___ PROVIDED RECORDS

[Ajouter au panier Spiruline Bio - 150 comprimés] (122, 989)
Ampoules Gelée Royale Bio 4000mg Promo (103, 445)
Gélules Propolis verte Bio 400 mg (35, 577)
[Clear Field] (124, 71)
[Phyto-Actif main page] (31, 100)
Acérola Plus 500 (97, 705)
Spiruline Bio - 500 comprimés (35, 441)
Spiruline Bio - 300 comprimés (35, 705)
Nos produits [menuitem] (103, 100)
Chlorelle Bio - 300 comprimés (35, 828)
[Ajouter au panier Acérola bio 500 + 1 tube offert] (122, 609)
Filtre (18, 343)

______

Set down exactly the lines from the one that contains "Nos produits [menuitem] (103, 100)" to the final line above, both included, and nothing more.

* **SOLUTION TO THE EXERCISE**
Nos produits [menuitem] (103, 100)
Chlorelle Bio - 300 comprimés (35, 828)
[Ajouter au panier Acérola bio 500 + 1 tube offert] (122, 609)
Filtre (18, 343)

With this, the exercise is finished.